Interpretive Summary: Perennial crops are known to have many advantages over annual counterparts such as deeper rooting depth, better drought tolerance, and less tillage required. They can reduce soil erosion, increase nutrition retention, store carbon dioxide, and enhance agricultural sustainability. Silflower is a perennial plant in the sunflower family native to the central United States. Previous studies have revealed that it has a great potential as a good protein source and a new oilseed crop. This study analyzed the composition of silflower oil and examined its oxidative stability to evaluate the feasibility as a new healthy edible oil. The oil extracted from silflower seeds in this study was found to have 86.2% unsaturated fatty acid, which was similar to sunflower oil. It also contained high amounts of polar substances and phenolic compounds, which may be beneficial to human health. It was found that silflower oil oxidized faster than sunflower oil. However, this study developed some methods that can slow down the oxidation of oil. In addition, noteworthily, 4.89% squalene was isolated from silflower oil. Use of squalene in nutraceutical, cosmetic, pharmaceutical, and vaccine industries is growing fast due to its antioxidant, anticancer, immune stimulating, and skin-smoothing activities. Currently shark liver oil is the most common source, but industries are seeking alternative sources because of the international concern on overfishing as well as potential risks of toxic compounds in the oil. The current best plant sources of squalene are olive oil and amaranth oil, which contain 0.15-0.75% and 6-8% squalene, respectively. Therefore, the high content of squalene in silflower oil indicates the potential application of this oil as a promising alternative source of squalene. The information provided by this study will help to utilize silflower oil as a new edible oil and as a great plant source of squalene.

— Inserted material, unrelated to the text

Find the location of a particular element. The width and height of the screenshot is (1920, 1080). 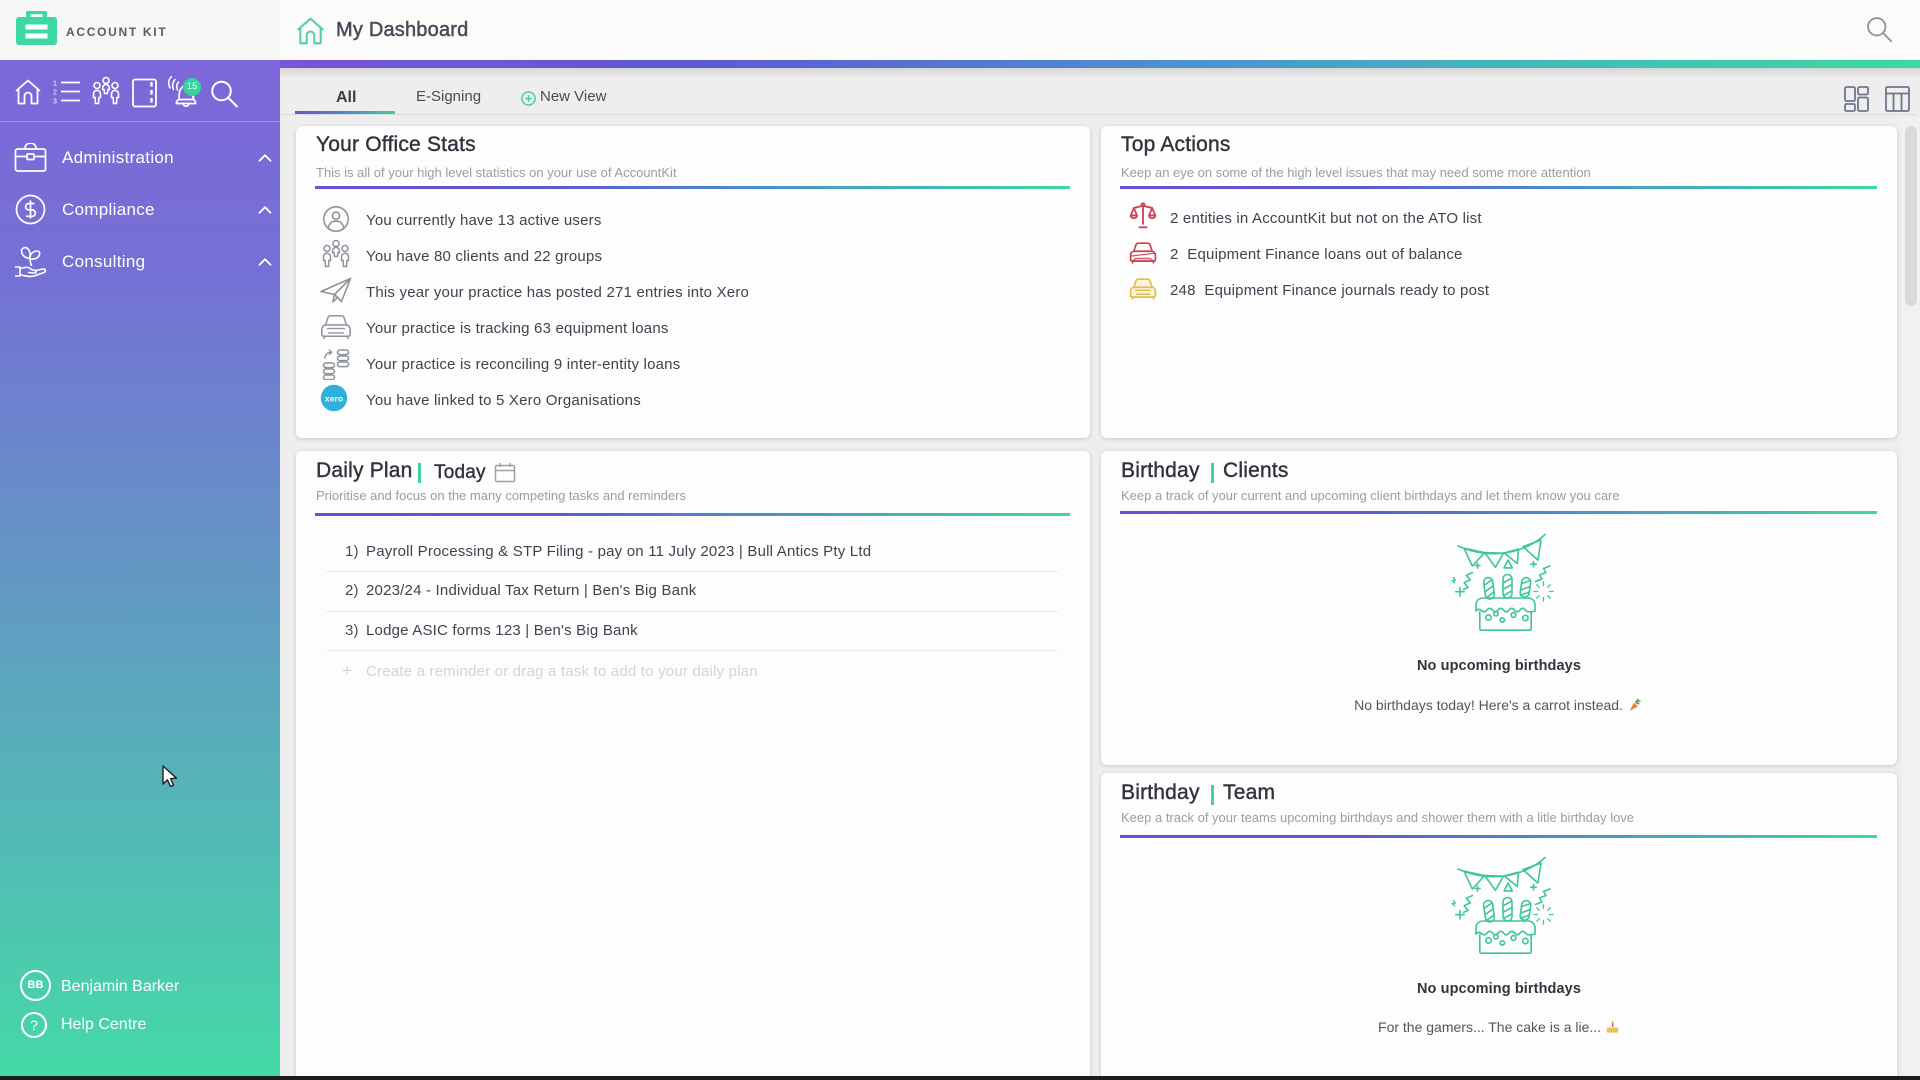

Technical Abstract: Silphium integrifolium Michx. (silflower), a perennial plant, is of great interest as a potential new oilseed crop due to its long, strong, deep, extensive root systems, which can prevent erosion, capture dissolved nitrogen, and out-compete weeds eliminating the need for frequent irrigation and herbicide uses. In this study, oil was extracted from unhulled silflower seeds, and its composition and oxidative stability were evaluated. The oil content in unhulled silflower seeds was 15.2% (w/w), and its fatty acid composition was similar to that of sunflower oil. The level of total polar compounds (TPC) in the oil was 12.3% (w/w), and the content of total phenolics was 1.12 mg gallic acid equivalent (GAE)/g oil. Noteworthily, 4.89% squalene was isolated from silflower oil indicating its potential application as an alternative source of squalene. Silflower oil had lower oxidative stability as indicated by the oxidative stability index (OSI) at 110 °C and thermogravimetric analysis (TGA), presumably due to its high level of chlorophyll (1002.8 mg/Kg). Even after a typical refining process involving degumming, alkali refining, and bleaching with Fuller’s earth, silflower oil contained 725.5 mg/kg chlorophyll, and its oxidative stability was not improved. Further treatments with bleaching agents including bentonite, sepiolite, and Tonsil® lowered the chlorophyll level to 4.2, 474.5, and 38.5 mg/kg, respectively, and some aspects of oxidative stability were improved and better than those of refined sunflower oil. This study presents the potential of silflower oil as new edible oil and a great plant source of squalene.